Dynamics and functions of microglia in chronic neurodegenerative diseases. (A) In the normal brain, the microglial population has a surveillant phenotype, maintaining homeostasis. The microglia population is maintained by self-renewal, while the perivascular macrophages can be renewed by bone-marrow-derived progenitors. In Alzheimer’s disease (AD) microglia proliferate and accumulate around plaques of amyloid β (Aβ), participating in the attempted removal of the misfolded protein. Perivascular macrophages have a more efficient phagocytic activity than microglial cells in AD. In AD, the microglial population is increased without a contribution from bone-marrow-derived cells. Microglia are expanded and activated during the course of amyotrophic lateral sclerosis (ALS), without a contribution from circulating progenitors. In prion disease, the microglial population is expanded dramatically by local proliferation (B; BrdU⁺), being primed to give an exaggerated response to systemic inflammatory events. Little evidence is available about the expansion/renewal of the microglial population during Parkinson’s or Huntington’s disease, or the dominant inflammatory phenotype. In general, the microglial population does not generate a uniform response and a diverse inflammatory prolife can coexist during disease (C; CD11c⁺ vs. CD11c⁻ microglia).

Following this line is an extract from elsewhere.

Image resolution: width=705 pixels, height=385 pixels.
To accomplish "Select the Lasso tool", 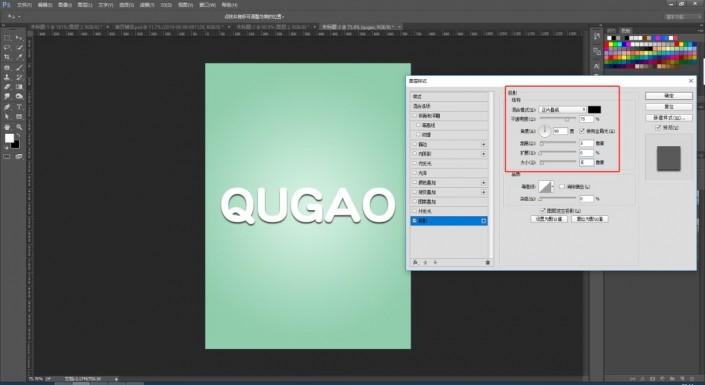I will (x=7, y=48).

For all the neurodegenerative diseases considered, little evidence is available about the possible contribution of perivascular macrophages (D; CD163⁺ CCR2⁺) to the expansion/renewal of the microglial population (D; CD163⁻ CCR2⁻), although both populations have different activation and proliferation patterns. (B-D) Representative examples evidenced in prion disease, detecting microglial cells by the transgenic expression of EGFP under the c-fms promoter.